Problem: Say how many lines in the records hold the word "Identify", and give nothing but that number.

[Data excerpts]
· · · · ·

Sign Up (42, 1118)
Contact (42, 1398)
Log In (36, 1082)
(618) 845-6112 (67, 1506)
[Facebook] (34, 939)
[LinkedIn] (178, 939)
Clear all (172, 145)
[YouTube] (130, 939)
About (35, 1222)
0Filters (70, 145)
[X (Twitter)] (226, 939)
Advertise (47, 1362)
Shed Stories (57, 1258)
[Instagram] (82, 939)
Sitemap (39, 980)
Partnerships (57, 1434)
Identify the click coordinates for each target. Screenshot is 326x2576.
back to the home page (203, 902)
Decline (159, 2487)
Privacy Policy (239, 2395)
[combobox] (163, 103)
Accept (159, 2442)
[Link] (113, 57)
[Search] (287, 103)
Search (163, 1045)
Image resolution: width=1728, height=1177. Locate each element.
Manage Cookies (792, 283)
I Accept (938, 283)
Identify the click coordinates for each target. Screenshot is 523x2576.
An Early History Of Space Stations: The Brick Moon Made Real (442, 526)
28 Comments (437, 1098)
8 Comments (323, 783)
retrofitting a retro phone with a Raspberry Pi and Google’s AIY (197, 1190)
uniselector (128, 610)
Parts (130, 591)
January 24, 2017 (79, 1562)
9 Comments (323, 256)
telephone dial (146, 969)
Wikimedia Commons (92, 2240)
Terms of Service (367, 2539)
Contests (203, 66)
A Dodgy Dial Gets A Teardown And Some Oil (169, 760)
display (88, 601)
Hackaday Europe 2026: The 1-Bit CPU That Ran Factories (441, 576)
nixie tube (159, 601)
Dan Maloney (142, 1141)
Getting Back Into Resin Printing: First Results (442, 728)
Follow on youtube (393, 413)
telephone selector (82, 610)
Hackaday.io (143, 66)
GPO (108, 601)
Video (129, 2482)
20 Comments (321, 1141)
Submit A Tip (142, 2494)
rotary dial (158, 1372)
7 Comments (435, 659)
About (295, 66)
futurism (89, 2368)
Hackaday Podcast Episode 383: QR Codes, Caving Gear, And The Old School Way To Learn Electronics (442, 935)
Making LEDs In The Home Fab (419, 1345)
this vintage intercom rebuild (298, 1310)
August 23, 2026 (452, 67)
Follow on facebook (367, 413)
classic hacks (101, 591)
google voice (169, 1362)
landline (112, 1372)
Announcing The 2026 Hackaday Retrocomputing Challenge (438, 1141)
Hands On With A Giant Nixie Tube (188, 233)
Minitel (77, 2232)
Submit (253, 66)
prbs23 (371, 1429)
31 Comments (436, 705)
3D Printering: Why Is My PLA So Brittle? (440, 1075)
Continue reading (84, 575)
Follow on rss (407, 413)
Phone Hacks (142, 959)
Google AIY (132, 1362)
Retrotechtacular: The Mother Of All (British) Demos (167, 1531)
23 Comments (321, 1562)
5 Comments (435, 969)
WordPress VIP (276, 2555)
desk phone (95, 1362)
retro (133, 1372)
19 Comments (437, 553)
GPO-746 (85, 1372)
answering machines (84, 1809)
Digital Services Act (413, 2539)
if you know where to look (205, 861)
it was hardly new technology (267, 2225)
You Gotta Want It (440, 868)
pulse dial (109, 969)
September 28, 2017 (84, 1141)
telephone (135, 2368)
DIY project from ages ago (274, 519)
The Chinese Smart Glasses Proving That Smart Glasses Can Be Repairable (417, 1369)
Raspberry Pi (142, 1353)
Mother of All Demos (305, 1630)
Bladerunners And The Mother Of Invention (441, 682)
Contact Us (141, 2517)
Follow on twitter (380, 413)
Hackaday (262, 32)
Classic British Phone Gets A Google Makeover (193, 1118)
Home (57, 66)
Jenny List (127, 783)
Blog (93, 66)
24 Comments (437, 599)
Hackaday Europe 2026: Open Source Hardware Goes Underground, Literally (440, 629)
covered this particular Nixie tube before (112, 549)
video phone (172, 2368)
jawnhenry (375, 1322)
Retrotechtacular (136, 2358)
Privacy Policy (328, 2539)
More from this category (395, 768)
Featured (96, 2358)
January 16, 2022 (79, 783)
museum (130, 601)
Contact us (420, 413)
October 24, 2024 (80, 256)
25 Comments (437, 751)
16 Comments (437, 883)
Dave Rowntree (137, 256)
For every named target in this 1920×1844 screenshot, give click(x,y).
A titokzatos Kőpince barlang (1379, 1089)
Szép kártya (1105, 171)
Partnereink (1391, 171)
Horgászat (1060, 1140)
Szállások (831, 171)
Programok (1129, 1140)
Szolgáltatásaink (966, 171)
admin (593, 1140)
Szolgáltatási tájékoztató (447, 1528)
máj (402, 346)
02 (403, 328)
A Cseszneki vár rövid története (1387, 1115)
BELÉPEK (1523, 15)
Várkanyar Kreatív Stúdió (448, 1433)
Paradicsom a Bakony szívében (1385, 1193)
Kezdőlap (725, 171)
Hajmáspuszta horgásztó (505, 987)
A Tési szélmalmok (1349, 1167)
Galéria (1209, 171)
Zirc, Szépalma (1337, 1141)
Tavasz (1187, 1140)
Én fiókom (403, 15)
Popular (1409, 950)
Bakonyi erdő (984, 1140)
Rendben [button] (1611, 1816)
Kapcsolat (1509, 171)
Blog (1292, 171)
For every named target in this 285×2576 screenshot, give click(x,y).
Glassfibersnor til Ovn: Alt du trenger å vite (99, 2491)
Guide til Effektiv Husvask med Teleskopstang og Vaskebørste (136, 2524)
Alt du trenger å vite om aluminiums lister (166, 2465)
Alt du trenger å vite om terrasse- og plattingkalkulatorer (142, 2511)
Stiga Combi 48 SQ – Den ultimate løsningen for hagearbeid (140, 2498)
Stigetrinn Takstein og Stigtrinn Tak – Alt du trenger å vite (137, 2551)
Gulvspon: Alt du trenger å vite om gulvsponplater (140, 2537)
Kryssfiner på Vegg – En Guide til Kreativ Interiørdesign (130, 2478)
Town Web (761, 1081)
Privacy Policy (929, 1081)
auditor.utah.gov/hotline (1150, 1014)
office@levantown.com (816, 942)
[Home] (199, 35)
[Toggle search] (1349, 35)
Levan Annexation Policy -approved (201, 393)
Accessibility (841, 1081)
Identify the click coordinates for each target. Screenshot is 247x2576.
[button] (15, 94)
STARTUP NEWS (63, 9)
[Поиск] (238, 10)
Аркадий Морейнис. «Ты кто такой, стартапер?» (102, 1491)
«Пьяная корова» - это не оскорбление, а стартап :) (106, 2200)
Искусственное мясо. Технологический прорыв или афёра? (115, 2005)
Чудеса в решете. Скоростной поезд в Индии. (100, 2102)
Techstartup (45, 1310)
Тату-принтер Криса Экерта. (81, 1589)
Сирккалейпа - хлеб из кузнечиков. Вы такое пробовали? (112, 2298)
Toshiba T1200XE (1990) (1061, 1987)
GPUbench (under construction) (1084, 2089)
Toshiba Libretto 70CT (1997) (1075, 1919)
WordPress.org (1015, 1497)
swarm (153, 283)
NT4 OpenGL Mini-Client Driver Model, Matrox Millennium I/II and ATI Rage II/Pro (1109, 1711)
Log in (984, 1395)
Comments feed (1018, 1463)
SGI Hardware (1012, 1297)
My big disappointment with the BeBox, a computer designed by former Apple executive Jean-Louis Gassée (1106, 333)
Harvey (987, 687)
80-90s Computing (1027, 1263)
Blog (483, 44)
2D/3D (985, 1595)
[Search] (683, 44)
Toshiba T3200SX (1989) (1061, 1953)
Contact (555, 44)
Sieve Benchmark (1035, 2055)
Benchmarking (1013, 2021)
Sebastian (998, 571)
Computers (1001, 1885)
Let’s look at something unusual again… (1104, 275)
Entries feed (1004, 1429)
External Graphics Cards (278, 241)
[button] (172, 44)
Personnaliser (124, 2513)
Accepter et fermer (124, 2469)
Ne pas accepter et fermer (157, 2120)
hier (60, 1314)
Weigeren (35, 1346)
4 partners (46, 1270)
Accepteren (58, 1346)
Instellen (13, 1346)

· · · · ·

Solution to this exercise: 3